Perhaps this new lifestyle suited our family well because my husband I already happily would travel to shop at a Whole Foods or Trader Joe’s where local, seasonal or organic foods were available. We were already label-readers. We were already concerned that our food didn’t come out of boxes. We were already concerned with making sure that we maintained our bodies and environment through the choices we made.
But let’s address the first question. “What will I eat??? Everything has gluten (and dairy, if you cut both) in it!!!”
That’s the crux of the issue. Actually, most foods *don’t* have gluten in them. It’s just that wheat is so cheap and is used as a cheap filler in processed foods.
That old rule of nutritionists… shop the outside of a grocery store and avoid the inside, and you’ll have healthier choices holds true here. There is a world of food out there. When I first started, I’d buy something each grocery trip I’d never tried before or at least didn’t know much about. That led to us trying parsnips, bison, swiss chard, lamb, millet. Other things I might have liked, or didn’t like so much, that are now staples. Mostly vegetables, in our case.
It’s true, even with eating around whole foods, there is still alot of wheat around. Bread, sandwiches, tortillas, burritos, crackers. Sure, it’s all wheat. But you’ll find that once you start to rely on other foods, you need those less.
Then the second question… “How do I afford these foods?”
That comes back to the same principle. No one forces you to buy a $7 loaf of gluten-free bread and a $3.50 box of gluten-free pasta. Except those opiate receptors that gluten acts on… but that’s another post.
If you focus on whole foods, you just don’t need all those packaged gluten free products. I’m not preachy here. I’ve bought a lot of gluten free products. The beginning of the month also means my amazon subscribe and save purchases arrive, mostly gluten-free mixes and flours.
But if you go more package free along with gluten free, it’s really not so bad.
Or better yet, don’t just go light on the packages. Go light on the grocery store. Farmer’s Market’s are by far the easiest way to get affordable food. The only caveat is that you have to eat more vegetables and less packaged junk!
I’ve seen friends go to the Farmer’s Market and buy three tomatoes and then go grocery shopping later. We may have used to have done that, but no longer. During the right seasons, I spend as much at the Farmer’s Market as I do at the store, but get more for it.
Last summer, we bought our veggies and eggs from the market, and only meat from the local stores.
Now, I have learned to budget and buy enough meat (so that I can afford organic/local) from Whole Foods, Costco and Trader Joe’s) at the beginning of the month and utilize our deep freezer, so that the rest of the month I buy only fresh stuff– fruits and veggies.
There are many things we afford because of my use of Amazon.com, too. Organic canned beans… I think $2.29 and more locally. $1 and some change with Amazon subscribe and save. What about gluten-free cake mixes and flours? I save atleast $2 or more on several of the brands I buy online.

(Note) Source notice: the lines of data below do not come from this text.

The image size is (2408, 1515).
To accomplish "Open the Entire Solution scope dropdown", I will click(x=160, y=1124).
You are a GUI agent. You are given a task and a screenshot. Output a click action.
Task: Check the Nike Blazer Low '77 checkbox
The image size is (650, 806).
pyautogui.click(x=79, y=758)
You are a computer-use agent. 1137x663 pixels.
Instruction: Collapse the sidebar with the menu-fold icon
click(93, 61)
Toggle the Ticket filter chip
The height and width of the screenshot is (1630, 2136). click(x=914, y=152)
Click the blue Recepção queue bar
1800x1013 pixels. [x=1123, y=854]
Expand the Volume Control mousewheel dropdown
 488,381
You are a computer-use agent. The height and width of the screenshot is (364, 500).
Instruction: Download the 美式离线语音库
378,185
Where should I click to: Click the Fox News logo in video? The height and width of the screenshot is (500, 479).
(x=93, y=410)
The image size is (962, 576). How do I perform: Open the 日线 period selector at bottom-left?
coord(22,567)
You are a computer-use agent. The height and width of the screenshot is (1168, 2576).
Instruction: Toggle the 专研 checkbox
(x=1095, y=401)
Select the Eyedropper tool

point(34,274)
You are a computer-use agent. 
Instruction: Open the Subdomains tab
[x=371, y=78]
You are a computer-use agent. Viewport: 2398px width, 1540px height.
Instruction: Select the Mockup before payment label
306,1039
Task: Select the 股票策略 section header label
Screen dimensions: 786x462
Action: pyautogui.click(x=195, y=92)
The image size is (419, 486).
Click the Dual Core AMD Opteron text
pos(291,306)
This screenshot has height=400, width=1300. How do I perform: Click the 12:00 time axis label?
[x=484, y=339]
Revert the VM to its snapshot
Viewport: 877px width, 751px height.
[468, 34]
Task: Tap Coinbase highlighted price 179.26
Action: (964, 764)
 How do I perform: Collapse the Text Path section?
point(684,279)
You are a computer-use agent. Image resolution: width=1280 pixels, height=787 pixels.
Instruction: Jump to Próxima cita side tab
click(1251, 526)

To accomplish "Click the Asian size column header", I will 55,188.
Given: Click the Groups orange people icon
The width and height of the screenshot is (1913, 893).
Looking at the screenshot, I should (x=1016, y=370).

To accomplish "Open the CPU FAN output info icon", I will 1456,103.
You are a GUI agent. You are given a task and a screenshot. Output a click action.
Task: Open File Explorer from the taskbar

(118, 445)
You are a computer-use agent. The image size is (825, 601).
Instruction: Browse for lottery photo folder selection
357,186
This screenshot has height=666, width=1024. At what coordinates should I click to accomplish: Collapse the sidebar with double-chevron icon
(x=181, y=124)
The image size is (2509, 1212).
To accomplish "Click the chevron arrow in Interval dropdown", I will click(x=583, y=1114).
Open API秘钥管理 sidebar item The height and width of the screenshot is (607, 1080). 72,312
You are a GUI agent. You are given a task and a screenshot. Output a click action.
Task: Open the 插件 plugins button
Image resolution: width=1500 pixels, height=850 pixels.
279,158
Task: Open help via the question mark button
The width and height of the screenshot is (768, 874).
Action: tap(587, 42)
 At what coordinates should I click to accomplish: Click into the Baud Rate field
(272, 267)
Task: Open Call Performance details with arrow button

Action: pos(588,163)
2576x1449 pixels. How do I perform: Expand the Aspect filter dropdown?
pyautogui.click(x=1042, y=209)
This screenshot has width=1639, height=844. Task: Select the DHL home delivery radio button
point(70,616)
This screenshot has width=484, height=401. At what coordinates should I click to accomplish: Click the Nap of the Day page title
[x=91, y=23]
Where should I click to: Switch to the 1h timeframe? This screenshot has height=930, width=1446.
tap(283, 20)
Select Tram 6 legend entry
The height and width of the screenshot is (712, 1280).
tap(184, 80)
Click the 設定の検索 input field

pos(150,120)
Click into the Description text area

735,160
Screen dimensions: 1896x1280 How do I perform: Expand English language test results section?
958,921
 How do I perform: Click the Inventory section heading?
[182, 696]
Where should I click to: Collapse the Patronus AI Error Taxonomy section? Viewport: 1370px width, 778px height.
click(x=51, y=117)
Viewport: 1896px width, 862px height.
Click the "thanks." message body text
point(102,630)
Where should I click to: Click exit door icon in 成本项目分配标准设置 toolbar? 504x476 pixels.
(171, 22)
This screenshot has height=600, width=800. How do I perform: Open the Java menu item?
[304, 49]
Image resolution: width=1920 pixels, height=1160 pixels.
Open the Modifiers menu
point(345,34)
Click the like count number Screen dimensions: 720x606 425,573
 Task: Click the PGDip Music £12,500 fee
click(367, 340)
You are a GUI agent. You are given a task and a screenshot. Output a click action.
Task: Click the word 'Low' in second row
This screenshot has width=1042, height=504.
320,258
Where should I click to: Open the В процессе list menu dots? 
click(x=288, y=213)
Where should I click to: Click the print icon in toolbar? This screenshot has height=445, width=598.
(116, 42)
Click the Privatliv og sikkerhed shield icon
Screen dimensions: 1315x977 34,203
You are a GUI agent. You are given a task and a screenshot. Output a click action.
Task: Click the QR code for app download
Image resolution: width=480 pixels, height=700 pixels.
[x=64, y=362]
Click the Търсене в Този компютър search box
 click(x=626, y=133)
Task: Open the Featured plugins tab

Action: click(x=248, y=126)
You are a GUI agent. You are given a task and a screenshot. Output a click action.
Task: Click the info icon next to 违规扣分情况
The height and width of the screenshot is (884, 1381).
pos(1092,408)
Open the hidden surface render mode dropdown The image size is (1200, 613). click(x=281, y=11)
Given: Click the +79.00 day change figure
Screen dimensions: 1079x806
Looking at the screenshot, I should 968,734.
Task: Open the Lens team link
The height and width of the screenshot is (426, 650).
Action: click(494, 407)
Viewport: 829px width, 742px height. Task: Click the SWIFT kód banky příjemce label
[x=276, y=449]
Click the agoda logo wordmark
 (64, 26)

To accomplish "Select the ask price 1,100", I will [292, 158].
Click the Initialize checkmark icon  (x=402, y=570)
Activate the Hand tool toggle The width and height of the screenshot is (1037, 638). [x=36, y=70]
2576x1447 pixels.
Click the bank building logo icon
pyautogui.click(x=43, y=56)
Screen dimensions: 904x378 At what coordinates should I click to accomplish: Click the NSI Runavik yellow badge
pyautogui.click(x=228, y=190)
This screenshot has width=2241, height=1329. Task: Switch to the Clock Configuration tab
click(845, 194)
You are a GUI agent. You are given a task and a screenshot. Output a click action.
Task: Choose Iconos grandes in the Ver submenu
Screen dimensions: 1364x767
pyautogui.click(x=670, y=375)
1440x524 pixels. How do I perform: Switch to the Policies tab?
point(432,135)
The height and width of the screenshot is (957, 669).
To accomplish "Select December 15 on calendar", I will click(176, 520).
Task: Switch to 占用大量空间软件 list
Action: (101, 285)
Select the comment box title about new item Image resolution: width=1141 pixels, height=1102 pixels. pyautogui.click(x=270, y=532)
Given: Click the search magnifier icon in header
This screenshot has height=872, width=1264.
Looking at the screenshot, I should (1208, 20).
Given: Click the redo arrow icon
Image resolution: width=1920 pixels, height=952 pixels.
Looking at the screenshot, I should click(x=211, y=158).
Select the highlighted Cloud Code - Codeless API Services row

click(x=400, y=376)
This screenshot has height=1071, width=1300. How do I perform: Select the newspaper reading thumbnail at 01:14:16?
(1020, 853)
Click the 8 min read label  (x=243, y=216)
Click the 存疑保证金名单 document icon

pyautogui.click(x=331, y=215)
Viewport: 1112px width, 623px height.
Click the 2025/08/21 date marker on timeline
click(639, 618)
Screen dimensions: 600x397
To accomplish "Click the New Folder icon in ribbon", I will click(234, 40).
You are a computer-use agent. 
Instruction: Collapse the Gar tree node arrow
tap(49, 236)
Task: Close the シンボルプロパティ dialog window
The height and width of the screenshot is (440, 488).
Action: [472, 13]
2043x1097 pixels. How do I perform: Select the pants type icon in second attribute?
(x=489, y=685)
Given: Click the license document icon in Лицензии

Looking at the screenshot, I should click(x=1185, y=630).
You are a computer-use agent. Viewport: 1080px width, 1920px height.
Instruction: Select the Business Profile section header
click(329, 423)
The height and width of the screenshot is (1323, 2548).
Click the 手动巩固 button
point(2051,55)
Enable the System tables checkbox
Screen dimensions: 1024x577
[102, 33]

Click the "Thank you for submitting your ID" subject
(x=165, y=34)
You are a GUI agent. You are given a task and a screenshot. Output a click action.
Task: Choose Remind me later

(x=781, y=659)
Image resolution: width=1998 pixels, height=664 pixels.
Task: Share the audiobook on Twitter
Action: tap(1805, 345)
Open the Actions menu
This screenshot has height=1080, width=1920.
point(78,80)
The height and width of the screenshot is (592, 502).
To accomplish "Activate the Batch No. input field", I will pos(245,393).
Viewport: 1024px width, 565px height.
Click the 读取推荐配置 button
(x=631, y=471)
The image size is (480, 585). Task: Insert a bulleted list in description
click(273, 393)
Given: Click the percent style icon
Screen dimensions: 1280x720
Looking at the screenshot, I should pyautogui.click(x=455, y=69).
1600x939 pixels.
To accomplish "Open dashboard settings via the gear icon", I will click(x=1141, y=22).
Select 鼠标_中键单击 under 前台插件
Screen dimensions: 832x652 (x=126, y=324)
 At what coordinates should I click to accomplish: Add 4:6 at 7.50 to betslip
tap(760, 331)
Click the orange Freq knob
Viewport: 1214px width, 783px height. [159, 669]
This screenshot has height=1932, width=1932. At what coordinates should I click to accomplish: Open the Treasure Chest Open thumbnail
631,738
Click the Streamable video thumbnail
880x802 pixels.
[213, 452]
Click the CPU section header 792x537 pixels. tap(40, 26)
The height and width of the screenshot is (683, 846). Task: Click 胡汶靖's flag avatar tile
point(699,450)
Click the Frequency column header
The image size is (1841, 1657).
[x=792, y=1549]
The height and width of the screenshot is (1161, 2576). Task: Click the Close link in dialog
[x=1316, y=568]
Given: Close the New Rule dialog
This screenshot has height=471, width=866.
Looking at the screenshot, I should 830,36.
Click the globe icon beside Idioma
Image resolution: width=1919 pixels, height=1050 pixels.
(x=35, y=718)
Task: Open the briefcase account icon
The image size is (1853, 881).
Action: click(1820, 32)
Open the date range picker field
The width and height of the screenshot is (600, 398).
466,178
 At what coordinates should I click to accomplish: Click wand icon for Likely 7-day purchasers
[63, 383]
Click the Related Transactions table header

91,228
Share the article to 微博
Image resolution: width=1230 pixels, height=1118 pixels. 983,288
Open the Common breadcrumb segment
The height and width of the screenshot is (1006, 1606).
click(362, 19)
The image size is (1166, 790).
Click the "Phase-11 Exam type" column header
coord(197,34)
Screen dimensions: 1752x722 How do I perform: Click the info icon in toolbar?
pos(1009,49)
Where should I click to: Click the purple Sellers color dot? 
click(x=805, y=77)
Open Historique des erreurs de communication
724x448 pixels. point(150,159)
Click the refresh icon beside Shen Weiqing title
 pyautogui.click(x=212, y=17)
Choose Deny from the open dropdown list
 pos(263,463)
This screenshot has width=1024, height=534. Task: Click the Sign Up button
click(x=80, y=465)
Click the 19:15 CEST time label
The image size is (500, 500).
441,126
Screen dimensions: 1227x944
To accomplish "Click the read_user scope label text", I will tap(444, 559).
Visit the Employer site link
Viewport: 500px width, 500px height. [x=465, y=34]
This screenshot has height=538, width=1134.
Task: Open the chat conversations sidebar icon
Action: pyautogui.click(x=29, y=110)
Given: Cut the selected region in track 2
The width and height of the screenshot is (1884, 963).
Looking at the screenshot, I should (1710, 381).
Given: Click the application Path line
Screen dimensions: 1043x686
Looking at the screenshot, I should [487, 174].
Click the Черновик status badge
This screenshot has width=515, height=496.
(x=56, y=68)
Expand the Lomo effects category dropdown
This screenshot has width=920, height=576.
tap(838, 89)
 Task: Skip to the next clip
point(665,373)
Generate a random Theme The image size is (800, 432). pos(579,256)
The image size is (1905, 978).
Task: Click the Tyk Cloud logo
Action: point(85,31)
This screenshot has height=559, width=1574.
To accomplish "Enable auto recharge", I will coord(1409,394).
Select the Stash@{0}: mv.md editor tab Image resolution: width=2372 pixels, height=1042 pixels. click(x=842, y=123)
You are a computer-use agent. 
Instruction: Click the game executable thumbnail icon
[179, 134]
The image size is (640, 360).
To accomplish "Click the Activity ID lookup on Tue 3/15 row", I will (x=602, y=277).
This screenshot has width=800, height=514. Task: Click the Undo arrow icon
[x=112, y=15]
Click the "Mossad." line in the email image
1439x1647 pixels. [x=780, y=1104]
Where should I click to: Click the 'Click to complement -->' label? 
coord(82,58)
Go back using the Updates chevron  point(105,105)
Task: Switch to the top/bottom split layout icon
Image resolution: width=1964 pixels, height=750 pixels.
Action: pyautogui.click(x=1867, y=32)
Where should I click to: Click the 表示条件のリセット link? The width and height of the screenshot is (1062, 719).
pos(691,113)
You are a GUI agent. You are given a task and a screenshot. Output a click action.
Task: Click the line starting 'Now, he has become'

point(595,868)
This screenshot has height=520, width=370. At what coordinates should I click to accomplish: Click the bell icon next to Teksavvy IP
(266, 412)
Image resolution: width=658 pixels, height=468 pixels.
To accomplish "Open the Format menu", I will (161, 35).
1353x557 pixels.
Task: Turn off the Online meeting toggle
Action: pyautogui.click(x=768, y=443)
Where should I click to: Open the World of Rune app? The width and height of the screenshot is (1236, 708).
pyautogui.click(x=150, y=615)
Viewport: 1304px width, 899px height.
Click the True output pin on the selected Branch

Cashews, the vegan or dairy free person’s dream come true, are not cheap, especially for raw or organic. Often $12 a pound. The broken pieces of $6.50 at Whole Foods, and whole raw ones are $6.00 a pound at Trader Joe’s. I order ten pounds at a time, getting them at $5 a pound online.
I just made some cashew cream. It’s wonderful stuff.
Also, I’ve found a local grassfed beef place, that I’ve got to make a large order from but need to organize with some friends to do.
Once you start to dissect those two big worries about eating more whole foods in general or gluten-free, you start to learn that you just may want to rethink the way you buy and the way you eat. And it’s really not any more work, it’s just different.
I personally, was easy on myself at first. I bought whatever GF goodies I wanted. But that did add up too much, and any time you are eating loads of packaged stuff it’s less healthy than cooking whole foods. I gave myself several months to treat myself and not worry about costs, and now I have figured out ways to maintain our new, happier lifestyle.
Yesterday at Whole Foods, I bought grassfed beef on sale and some fresh greens and other things. I didn’t need to buy the expensive gluten-free cake mixes because those are coming online.
What do we eat? Everything but gluten.
How do we afford it? We budget and we’re creative and we support local farmers.
I have friends who live in places where they have several farmer’s markets to choose from that run year round. I am jealous of them. I hope Farmer’s Markets will get larger and longer running and easier to access here, so that others who would find the work I do to shop at them easier.